In this photo taken Wednesday, April 15, 2020, Kansas Gov. Laura Kelly answers questions about the coronavirus pandemic, during a news conference at the Statehouse in Topeka, Kan. Kelly faces a federal lawsuit filed by two churches and their pastors over an order she issued limiting religious gatherings to 10 or fewer congregation members. (AP Photo/John Hanna)

TOPEKA, Kan. (AP) — Two Kansas churches and their pastors filed a federal lawsuit Thursday against Gov. Laura Kelly over an order banning religious gatherings with more than 10 people to help slow the spread of the new coronavirus, arguing that the directive violates their religious and free-speech rights.

The lawsuit comes eight days after top Republican legislative leaders attempted to revoke Kelly's order themselves, only to see the Democratic governor thwart their efforts by contesting their action before the Kansas Supreme Court. The state's highest court let her order stand on technical grounds, without deciding whether it violated freedoms guaranteed by the U.S. or Kansas constitutions.

The lawsuit also comes with Republicans in the GOP-controlled Legislature pressuring Kelly to outline a plan for lifting a separate stay-at-home order for all 2.9 million Kansas residents to help the economy recover.

The lawsuit filed in the U.S. District Court for Kansas also alleges that Kelly's order violates the churches and pastors' right to assembly, guaranteed along with religious and free-speech rights by the First Amendment to the U.S. Constitution. It also contends that it violates a state law meant to protect religious freedom.

The lawsuit was filed by First Baptist Church in Dodge City and Pastor Stephen Ormond and Calvary Baptist Church in Junction City and Pastor Aaron Harris. The lawsuit said both churches held indoor services Sunday with 20 or more members of the congregation present, celebrating Easter, often the busiest day of the year for Christian churches.

“The State does not have a compelling reason for prohibiting church services where congregants can otherwise practice adequate social distancing protocol,” the lawsuit said.

Both churches had congregation members sit 6 feet apart, in line with public health recommendations on social distancing and took numerous other steps, such as not using collection plates, the lawsuit said.

Kelly spokeswoman Dena Sattler said the governor's office is reviewing the lawsuit but added, "This is not about restricting religion, it is about keeping people safe and saving Kansans’ lives.”

The number of coronavirus cases and COVID-19-related deaths are still rising in Kansas.
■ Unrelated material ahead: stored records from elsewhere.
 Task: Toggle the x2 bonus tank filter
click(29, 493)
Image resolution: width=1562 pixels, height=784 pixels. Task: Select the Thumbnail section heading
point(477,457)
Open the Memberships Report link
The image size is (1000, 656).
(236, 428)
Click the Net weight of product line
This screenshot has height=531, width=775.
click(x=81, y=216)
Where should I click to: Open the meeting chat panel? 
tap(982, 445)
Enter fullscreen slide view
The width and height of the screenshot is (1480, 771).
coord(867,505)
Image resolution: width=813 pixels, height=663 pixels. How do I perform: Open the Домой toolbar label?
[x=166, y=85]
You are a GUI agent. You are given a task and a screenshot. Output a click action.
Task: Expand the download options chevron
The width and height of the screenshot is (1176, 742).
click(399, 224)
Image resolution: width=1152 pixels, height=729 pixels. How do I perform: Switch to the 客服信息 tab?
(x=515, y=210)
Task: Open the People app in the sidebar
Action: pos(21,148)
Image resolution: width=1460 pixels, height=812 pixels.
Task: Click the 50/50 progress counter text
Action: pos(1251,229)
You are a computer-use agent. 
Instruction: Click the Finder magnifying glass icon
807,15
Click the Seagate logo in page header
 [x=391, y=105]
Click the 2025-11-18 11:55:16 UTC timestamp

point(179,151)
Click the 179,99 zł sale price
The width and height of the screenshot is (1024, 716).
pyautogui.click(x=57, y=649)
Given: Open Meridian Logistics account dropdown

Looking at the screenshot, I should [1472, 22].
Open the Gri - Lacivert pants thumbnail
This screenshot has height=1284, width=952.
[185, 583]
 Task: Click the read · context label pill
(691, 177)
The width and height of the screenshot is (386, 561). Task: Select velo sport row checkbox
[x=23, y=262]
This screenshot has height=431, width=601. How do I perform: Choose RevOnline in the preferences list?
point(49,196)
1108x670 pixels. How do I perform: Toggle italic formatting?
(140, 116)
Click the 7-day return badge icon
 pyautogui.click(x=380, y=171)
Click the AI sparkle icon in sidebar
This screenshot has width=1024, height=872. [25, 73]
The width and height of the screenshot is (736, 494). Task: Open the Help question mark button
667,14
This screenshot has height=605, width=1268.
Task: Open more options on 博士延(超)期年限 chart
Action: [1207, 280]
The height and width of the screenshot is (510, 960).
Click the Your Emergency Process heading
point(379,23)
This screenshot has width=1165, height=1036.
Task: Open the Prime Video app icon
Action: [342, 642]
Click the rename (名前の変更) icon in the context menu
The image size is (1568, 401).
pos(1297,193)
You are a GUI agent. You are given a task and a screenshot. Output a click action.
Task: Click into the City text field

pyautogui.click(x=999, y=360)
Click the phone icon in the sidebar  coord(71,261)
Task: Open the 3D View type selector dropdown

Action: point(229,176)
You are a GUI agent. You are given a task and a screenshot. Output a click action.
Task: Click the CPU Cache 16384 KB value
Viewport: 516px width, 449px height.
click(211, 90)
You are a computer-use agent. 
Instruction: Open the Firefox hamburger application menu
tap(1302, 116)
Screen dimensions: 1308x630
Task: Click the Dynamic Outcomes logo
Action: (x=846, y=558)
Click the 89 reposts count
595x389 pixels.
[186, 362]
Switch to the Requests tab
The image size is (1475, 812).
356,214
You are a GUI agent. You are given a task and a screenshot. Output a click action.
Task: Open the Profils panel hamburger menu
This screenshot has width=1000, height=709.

The state reported 1,588 cases as of Thursday, with 80 deaths.

For most people, the new coronavirus causes mild or moderate symptoms that clear up in two to three weeks but for some, especially older adults and people with existing health problems, it can cause more severe illness or death.

Kelly's statewide stay-at-home order took effect March 30 and is set to remain in effect until May 3. It exempts “essential" activities such as buying groceries and obtaining medical care.

The lawsuit argues that Kelly's order limiting church gatherings to 10 or fewer members of a congregation discriminates against and “shows hostility" toward churches when many secular businesses still can operate.